PAGE EXCERPT →

▽

Today, we need our imagination to hear the piano tinkling when we enter into Kelly's Saloon or to feel the heat of the forge at Billy Liberty's blacksmith shop. When we climb the stairs of Mrs. Well's fine hotel, we have to picture it when the wallpaper was all in tact and beautiful, the tables all set, the beds all made up, ready for her guests...
Twenty-two buildings they were able to preserve, which is quite a lot considering that many were lost in the 1912 fire. In 1934 when President Roosevelt raised gold prices from $16 to $35 an ounce, Garnet revived. With the higher price and new extraction and refining technology available, a new wave of miners moved into abandoned cabins and began re-working the mines and dumps. By 1936, Garnet had grown to some 250 residents. During this era, miners also constructed a number of new log cabins. Life was good in Garnet.

△

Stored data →
▽

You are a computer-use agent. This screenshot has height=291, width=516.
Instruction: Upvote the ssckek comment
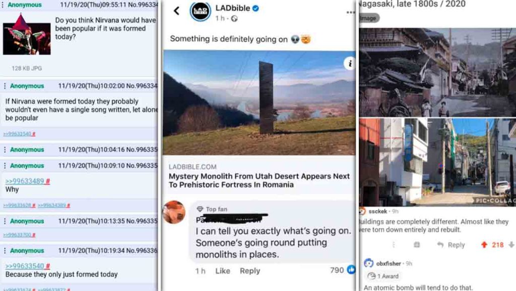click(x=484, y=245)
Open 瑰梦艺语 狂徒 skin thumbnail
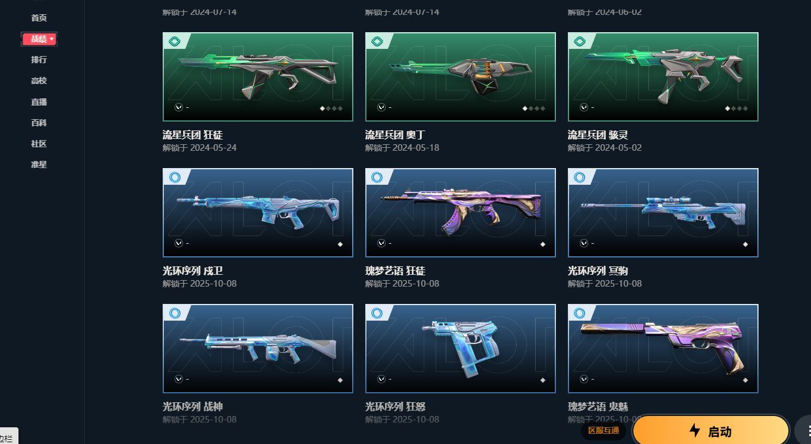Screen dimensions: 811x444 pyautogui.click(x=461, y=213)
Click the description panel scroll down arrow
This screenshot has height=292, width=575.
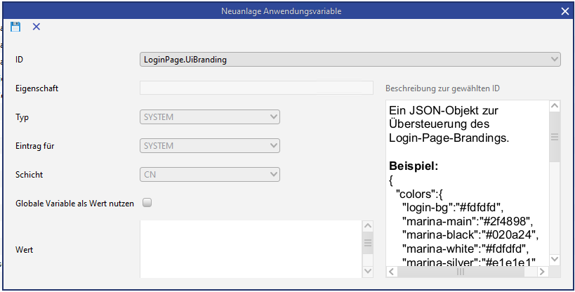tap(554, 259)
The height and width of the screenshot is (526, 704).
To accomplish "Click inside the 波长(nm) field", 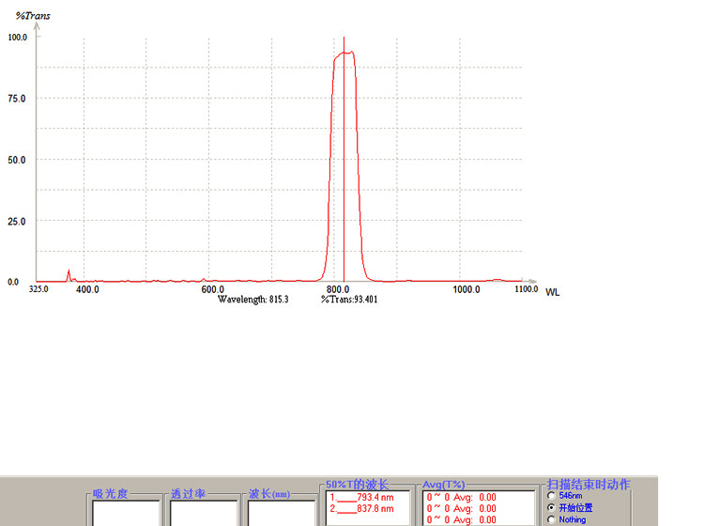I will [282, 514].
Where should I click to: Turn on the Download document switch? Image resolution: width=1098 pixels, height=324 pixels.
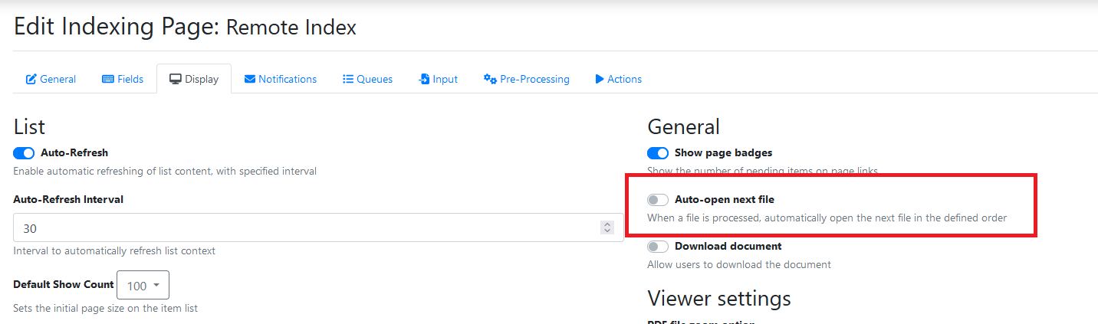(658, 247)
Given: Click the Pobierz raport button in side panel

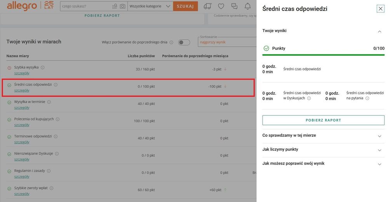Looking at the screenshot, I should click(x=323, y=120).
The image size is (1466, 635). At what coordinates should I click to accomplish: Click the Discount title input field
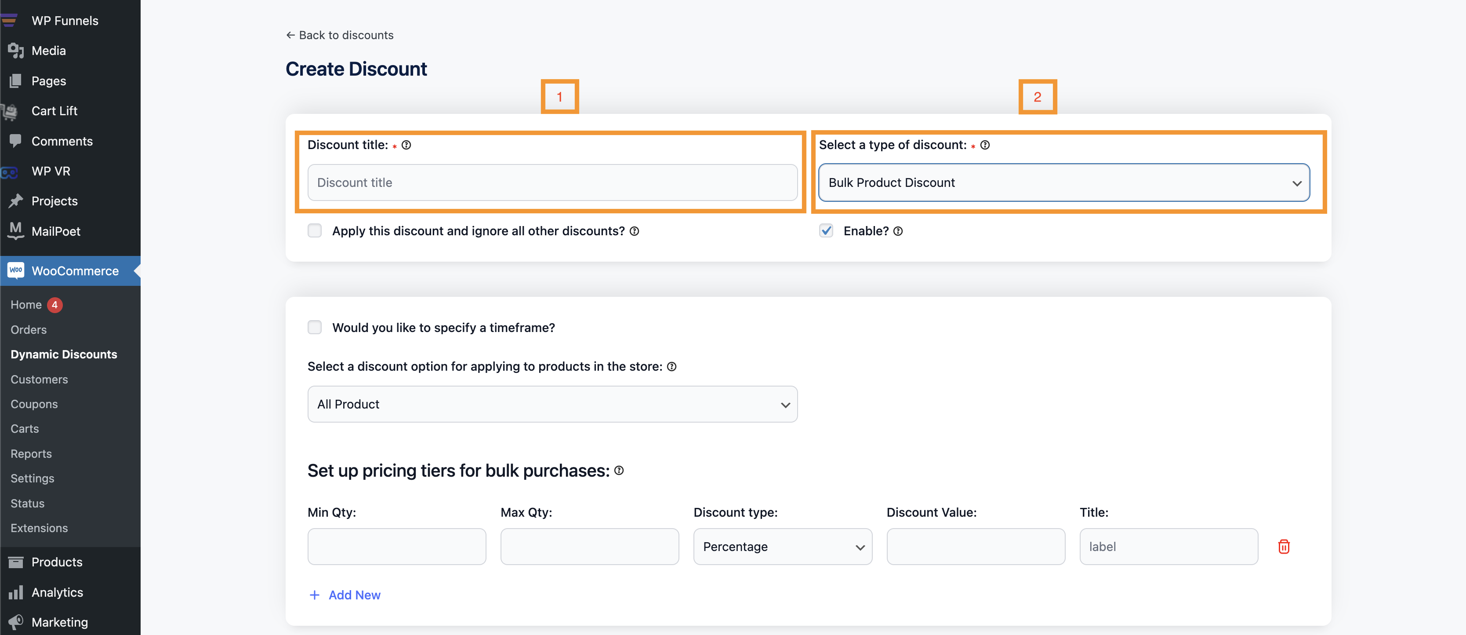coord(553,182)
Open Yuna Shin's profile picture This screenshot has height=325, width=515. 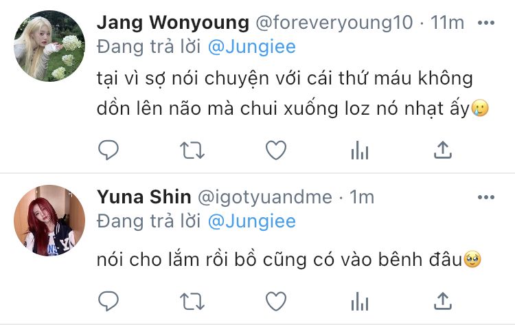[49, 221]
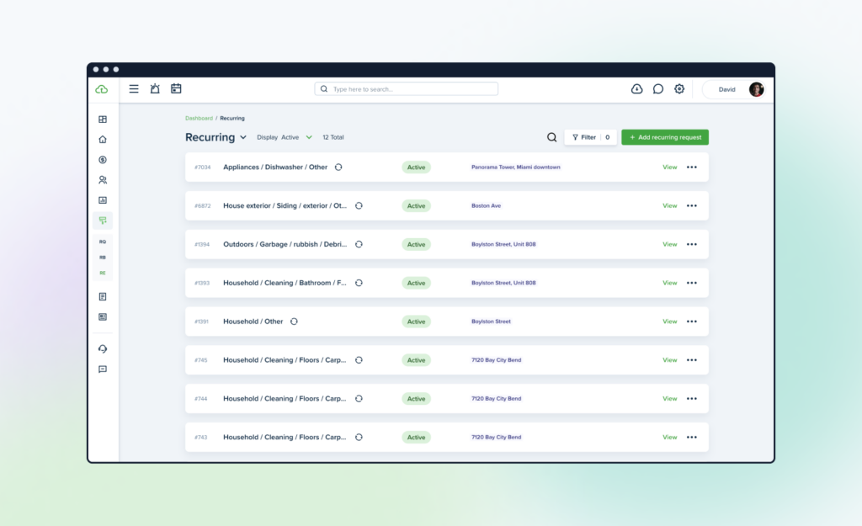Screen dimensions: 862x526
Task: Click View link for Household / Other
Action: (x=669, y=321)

△
▽

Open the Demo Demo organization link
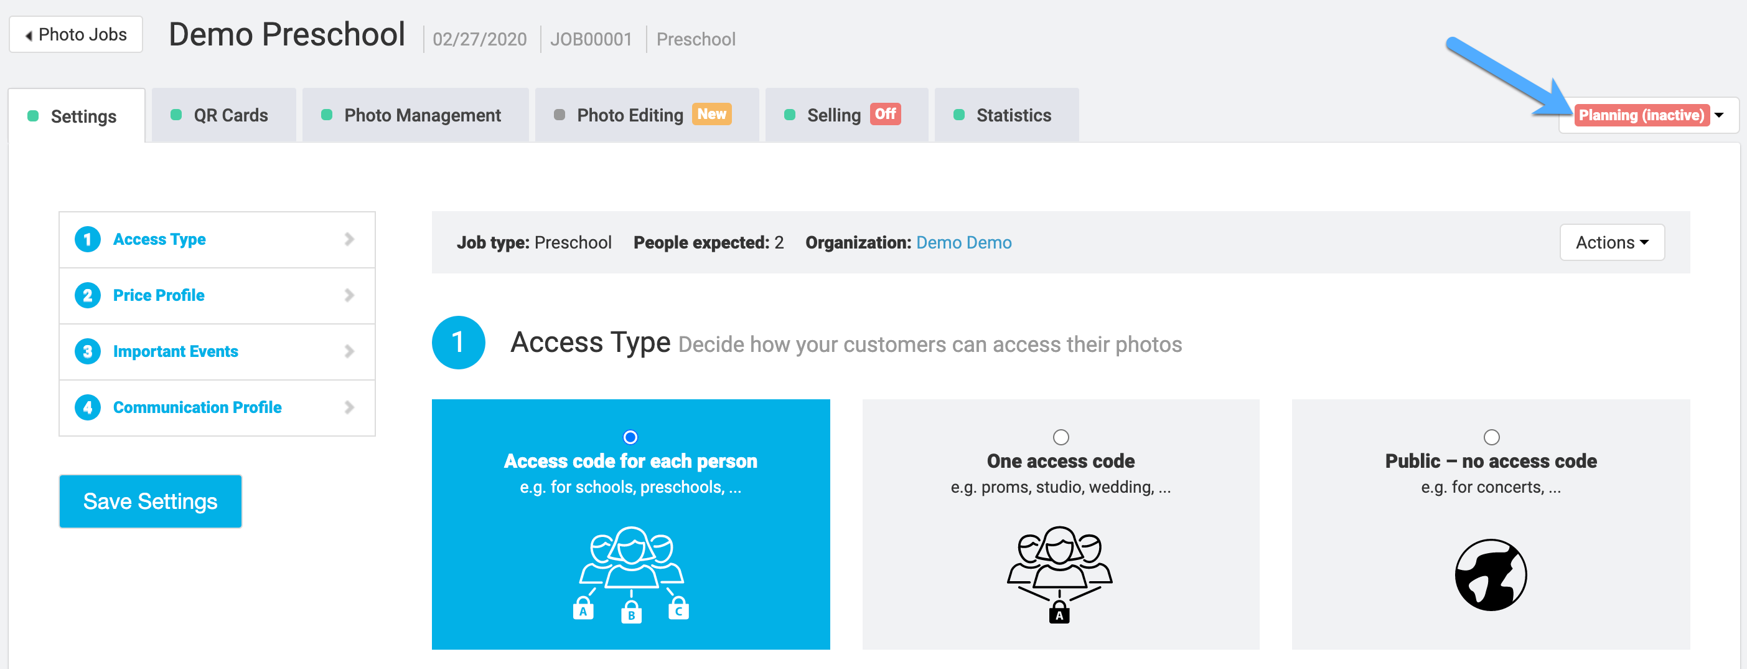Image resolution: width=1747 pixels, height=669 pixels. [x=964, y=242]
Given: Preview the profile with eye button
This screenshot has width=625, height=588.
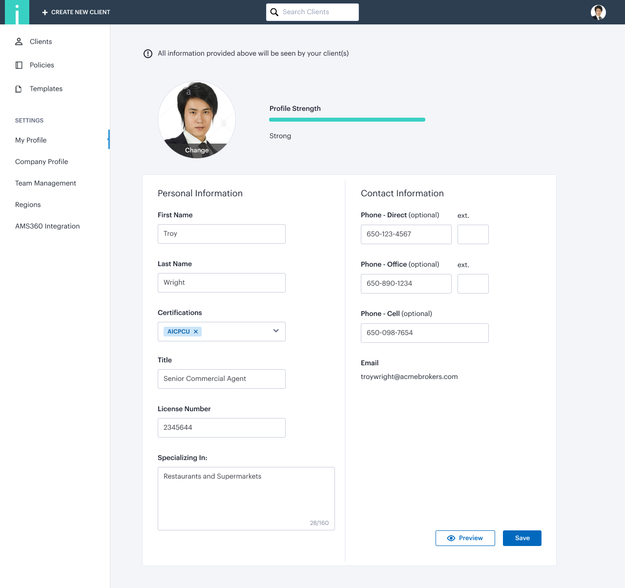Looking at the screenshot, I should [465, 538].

△

THE REQUEST →
Answer these questions from the Garnet passage, one per line:
1. Whose blacksmith shop is mentioned?
2. How many buildings were preserved?
3. About how many residents did Garnet have by 1936?
These rows have no connection to the Garnet passage.

FINISHED ANSWER →
1. Billy Liberty's
2. Twenty-two
3. Some 250